Reprodução: BBC Brasil |
Dados do
Ministério da Saúde mostram que todas as vacinas destinadas a crianças menores
de dois anos de idade no Brasil vêm registrando queda desde 2011. Por exemplo,
a cobertura vacinal contra poliomielite no país era de 96,5% em 2012; dados
preliminares de 2018 mostram que a cobertura dessa mesma vacina foi reduzida
para 86,3%.
Segundo o
ministério, a redução pode ter diferentes causas: o sucesso do programa nacional
de imunizações no país - já que a eliminação de algumas doenças no país pode
ter levado a "uma falsa sensação de que não há mais necessidade de se
vacinar porque a população mais jovem não conhece o risco" e dificuldades
de acesso dos pais aos serviços de saúde. A terceira hipótese diz respeito
justamente à resistência à vacinação, embora não se saiba exatamente qual é o
peso do movimento negacionista na cobertura vacinal do Brasil.
Varella é
categórico sobre o tema e diz que o movimento antivacina é criminoso.
"Eu não
conheço nenhum médico que deixe de vacinar os seus filhos", diz.
Ele cita a
volta do sarampo para ilustrar seu ponto de vista. "Nós não tínhamos no
Brasil mais ninguém com sarampo. O que aconteceu? Quem eliminou o sarampo da
população brasileira? Foi a vacina, evidentemente. Mas começaram a aparecer
crianças não vacinadas, no caso do Brasil houve uma imigração da Venezuela,
muitas ou algumas das crianças não eram vacinadas. Chegaram no Brasil. Se elas
encontrassem toda a população vacinada naquele momento, não haveria risco
nenhum. O problema é que havia crianças brasileiras que não estavam vacinadas.
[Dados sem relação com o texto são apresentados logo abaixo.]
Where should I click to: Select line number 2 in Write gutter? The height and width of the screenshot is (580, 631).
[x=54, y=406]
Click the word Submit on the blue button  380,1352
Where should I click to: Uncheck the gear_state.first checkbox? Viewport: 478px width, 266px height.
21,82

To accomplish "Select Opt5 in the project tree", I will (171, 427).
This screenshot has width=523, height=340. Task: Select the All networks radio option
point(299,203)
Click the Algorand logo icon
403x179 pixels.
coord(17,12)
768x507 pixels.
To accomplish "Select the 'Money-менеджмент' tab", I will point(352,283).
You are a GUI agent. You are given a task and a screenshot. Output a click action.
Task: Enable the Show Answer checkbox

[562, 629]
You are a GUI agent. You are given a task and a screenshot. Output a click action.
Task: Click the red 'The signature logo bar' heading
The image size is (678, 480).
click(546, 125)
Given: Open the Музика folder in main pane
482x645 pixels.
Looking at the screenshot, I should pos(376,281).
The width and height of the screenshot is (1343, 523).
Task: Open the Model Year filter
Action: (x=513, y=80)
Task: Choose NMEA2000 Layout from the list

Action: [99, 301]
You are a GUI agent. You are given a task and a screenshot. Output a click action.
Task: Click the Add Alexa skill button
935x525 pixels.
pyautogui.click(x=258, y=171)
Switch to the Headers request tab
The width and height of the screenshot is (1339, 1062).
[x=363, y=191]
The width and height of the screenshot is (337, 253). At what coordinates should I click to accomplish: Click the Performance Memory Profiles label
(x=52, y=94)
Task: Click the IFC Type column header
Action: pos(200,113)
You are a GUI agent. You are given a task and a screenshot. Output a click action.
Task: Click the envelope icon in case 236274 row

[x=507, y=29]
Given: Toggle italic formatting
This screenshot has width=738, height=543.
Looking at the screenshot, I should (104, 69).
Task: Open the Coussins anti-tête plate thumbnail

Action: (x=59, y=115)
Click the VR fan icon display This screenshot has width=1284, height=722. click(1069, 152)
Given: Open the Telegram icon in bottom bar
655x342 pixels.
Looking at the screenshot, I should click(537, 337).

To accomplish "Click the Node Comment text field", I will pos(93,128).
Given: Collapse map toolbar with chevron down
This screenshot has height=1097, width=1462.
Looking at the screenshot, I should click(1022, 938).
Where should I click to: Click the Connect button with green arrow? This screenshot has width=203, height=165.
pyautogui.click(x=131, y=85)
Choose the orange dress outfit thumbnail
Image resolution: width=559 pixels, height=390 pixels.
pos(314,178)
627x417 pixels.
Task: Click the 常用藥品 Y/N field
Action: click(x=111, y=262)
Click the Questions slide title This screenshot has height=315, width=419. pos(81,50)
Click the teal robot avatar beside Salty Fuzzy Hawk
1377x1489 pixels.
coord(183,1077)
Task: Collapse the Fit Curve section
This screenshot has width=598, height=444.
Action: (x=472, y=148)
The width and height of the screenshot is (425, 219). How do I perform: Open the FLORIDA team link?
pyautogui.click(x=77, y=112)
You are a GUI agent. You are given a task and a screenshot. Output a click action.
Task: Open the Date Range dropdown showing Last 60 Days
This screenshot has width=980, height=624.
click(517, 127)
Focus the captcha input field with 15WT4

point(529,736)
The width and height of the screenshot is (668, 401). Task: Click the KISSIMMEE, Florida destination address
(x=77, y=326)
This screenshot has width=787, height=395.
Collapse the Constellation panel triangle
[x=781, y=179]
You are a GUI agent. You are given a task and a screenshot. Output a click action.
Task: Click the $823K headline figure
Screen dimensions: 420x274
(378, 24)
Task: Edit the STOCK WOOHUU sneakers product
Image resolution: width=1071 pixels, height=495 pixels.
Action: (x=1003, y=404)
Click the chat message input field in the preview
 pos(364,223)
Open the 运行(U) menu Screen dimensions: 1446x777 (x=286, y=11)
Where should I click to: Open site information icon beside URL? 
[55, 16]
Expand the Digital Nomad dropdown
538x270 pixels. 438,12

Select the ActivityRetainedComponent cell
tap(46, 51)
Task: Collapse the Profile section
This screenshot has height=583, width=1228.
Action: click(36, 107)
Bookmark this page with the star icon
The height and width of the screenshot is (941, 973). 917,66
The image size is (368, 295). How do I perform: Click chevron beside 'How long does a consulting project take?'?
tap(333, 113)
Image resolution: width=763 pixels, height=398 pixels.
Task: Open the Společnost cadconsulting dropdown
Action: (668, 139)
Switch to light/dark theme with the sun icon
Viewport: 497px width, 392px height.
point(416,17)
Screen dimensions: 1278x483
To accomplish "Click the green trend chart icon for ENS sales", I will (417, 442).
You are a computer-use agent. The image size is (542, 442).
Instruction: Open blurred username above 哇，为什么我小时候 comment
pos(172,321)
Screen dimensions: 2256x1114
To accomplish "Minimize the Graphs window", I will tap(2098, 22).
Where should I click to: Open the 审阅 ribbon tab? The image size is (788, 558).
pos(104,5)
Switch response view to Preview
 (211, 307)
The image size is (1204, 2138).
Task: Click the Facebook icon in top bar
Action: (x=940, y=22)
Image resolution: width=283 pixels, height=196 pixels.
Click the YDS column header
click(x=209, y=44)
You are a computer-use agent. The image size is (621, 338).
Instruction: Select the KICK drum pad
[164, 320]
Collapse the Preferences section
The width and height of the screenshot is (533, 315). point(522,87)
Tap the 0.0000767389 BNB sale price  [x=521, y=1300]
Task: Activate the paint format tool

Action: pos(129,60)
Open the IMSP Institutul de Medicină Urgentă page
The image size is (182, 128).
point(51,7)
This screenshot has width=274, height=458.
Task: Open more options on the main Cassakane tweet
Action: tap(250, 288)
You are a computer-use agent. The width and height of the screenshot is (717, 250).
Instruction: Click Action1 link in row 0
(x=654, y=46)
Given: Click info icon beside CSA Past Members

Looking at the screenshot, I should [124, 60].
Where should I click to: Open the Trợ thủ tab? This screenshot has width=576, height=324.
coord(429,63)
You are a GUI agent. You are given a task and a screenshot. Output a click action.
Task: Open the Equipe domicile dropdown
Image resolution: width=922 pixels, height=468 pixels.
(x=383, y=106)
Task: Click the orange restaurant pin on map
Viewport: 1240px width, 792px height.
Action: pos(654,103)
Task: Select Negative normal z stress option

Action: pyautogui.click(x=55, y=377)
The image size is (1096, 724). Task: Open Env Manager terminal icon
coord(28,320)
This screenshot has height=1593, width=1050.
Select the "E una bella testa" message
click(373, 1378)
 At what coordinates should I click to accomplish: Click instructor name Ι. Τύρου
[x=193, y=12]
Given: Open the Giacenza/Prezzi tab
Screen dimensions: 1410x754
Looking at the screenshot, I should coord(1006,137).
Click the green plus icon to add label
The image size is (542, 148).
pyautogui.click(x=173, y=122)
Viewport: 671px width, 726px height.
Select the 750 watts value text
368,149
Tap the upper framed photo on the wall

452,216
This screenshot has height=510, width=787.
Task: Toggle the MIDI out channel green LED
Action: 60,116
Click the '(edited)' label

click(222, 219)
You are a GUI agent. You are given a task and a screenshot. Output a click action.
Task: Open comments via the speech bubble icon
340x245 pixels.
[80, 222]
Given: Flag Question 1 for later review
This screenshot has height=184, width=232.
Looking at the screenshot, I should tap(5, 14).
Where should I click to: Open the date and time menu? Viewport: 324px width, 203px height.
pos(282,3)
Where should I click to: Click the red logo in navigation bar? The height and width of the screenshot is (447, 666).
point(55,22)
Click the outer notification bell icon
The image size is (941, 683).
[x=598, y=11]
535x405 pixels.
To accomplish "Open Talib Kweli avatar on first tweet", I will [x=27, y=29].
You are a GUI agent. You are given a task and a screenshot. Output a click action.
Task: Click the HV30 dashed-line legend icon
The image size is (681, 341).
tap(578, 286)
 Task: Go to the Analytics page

E o sarampo, que era uma doença que havia desaparecido, foi reintroduzido. Nos
EUA, acontece exatamente a mesma coisa", diz.
Sobre as teses
de que o uso de frações de vírus causadores de doenças nas vacinas exporia
crianças a enfermidades, ao invés de protegê-las, Varella diz que o volume de
crianças doentes ou mortas ao redor do mundo seria inestimável, caso a tese
fosse verdadeira.
Reprodução: BBC Brasil |
"Imagine:
quantas crianças foram vacinadas no mundo? Quantas estão sendo vacinadas no dia
de hoje? São milhões e milhões de crianças no mundo inteiro. Se isso fosse
verdade, essas pseudodoenças ou doenças imaginárias, quantos casos
haveria?", diz. "Você injeta a vacina em doses mínimas e essas doses
são suficientes para estimular o sistema imunológico (...) Uma pequena
quantidade de vírus mortos ou de antígenos de modo geral já é suficiente para
estimular o sistema imunológico. É completamente diferente de um remédio, o
mecanismo de ação é outro."
Para
Varella, a expansão das teorias de conspiração sobre a vacinação também se
relaciona com problemas de comunicação entre médicos e sociedade.
"Os
médicos acham tão absurdo isso que até se negam a discutir esses assuntos. E é
mau isso. Porque essas pessoas, algumas das quais por motivos ideológicos,
outras mal-intencionadas mesmo, dão explicações bem simplificadas, que até
parecem ter certa lógica para quem não entende nada de medicina. O fato de os
médicos não se comunicarem com a população, não procurarem explicar e rebater
esses argumentos é mau, porque deixa espaço para os outros repetirem essa
pseudociência e essas teorias da conspiração de que médicos estão mancomunados
com o capital internacional, a indústria farmacêutica.